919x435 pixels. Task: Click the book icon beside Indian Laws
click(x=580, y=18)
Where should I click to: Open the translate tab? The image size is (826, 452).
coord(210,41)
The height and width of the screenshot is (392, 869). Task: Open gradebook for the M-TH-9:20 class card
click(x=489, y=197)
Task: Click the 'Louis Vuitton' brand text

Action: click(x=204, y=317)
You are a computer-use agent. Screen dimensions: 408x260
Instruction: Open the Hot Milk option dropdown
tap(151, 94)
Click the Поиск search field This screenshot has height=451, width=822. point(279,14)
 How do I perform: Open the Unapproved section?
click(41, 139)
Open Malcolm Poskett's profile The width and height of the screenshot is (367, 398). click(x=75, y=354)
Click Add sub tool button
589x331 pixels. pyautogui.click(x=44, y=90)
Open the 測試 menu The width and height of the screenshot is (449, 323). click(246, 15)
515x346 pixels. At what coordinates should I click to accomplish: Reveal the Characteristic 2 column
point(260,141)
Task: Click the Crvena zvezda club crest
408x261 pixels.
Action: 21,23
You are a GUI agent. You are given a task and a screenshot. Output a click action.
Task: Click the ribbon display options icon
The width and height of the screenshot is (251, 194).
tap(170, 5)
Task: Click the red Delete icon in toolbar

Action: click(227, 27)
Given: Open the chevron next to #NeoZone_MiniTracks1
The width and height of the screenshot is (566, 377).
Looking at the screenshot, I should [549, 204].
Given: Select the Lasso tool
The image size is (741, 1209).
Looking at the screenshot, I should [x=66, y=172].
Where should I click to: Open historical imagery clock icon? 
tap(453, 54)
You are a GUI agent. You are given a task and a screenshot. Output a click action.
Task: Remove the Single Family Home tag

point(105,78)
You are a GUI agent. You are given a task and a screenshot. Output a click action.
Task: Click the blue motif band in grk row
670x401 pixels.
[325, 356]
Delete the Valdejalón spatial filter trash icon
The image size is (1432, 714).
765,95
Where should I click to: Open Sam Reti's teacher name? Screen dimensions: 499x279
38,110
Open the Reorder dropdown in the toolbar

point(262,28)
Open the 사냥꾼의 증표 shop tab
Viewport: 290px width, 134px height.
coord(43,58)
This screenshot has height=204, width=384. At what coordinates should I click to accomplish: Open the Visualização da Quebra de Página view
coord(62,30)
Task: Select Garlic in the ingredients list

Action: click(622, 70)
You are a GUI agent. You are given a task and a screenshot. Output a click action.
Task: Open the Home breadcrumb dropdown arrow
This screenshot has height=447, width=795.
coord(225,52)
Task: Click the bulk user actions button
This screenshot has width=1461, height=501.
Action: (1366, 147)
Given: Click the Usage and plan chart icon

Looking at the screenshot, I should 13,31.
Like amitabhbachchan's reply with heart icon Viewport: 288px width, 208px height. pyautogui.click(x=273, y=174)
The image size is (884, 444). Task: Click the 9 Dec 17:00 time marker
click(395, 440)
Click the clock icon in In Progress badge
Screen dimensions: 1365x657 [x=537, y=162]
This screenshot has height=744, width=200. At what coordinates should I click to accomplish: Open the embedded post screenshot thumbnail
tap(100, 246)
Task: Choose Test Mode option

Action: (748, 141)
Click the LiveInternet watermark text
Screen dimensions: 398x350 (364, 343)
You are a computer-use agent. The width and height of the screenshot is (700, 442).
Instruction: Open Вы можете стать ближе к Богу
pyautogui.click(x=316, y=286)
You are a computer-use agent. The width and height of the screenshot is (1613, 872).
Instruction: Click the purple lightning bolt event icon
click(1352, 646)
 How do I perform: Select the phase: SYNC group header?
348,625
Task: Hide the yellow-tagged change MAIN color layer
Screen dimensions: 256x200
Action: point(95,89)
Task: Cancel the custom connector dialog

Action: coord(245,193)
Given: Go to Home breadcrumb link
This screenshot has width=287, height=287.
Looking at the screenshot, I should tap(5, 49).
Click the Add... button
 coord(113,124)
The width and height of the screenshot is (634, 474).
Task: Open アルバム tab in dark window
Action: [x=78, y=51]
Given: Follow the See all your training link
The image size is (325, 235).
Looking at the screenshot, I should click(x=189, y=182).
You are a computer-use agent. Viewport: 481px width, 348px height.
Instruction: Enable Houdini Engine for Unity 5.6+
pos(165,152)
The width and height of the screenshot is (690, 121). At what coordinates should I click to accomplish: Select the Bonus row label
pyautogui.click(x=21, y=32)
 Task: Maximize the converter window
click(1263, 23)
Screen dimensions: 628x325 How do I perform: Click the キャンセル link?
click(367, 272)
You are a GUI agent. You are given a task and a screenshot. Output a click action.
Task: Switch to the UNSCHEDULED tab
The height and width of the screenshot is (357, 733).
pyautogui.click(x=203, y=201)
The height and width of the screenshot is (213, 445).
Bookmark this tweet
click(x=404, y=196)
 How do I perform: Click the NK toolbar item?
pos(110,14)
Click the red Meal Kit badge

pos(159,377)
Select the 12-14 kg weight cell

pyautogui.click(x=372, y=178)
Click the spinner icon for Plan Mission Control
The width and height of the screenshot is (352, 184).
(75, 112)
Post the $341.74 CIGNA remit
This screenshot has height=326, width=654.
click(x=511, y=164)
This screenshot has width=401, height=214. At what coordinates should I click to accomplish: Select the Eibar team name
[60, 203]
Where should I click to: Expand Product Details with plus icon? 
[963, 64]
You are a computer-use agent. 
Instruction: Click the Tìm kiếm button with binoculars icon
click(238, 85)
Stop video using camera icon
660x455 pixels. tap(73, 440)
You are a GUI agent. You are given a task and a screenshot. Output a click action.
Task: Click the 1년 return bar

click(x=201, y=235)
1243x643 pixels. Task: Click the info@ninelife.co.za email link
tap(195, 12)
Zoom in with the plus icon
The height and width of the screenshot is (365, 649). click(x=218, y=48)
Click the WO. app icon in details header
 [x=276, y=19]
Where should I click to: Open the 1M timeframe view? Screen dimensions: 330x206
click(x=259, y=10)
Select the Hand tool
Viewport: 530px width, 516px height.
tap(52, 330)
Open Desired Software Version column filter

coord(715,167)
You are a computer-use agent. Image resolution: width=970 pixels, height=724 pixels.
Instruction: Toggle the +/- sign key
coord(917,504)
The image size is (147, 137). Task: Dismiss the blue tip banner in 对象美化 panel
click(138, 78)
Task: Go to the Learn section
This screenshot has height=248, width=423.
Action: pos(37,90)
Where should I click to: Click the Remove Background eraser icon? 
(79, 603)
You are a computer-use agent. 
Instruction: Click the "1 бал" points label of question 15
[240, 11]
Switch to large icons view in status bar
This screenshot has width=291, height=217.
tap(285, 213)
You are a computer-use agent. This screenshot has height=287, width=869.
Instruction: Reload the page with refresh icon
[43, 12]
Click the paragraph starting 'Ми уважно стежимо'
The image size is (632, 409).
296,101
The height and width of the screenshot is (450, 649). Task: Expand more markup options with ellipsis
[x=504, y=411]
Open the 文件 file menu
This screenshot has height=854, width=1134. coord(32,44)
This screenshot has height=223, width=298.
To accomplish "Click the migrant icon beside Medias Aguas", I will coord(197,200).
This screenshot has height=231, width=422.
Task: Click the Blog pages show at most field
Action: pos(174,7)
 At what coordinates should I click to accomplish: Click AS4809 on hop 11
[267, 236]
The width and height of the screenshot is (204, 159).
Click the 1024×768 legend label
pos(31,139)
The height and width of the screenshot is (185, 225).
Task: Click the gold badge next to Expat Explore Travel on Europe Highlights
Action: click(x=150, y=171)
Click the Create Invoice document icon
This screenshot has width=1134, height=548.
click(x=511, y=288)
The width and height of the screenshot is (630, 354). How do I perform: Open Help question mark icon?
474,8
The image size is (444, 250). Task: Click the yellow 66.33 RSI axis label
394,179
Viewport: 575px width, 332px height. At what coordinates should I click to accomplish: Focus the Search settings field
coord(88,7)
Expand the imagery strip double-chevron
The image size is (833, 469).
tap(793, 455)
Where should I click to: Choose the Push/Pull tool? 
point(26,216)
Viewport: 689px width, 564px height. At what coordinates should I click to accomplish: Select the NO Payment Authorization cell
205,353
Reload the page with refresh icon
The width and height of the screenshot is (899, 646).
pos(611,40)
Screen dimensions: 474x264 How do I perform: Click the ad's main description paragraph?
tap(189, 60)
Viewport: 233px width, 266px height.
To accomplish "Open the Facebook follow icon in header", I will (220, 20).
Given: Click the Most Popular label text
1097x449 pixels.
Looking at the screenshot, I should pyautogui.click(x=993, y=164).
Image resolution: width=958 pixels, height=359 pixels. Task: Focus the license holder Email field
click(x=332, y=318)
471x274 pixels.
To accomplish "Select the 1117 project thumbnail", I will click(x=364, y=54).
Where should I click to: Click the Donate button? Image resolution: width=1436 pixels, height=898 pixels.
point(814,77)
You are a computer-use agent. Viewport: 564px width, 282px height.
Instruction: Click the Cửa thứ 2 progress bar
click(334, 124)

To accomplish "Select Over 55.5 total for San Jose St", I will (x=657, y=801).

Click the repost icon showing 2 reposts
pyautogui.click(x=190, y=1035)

▸ **EXERCISE PROMPT**
Determine the count of lines in the data above with the string "breadcrumb" in them, and give that count alone.

▸ **RESULT**
2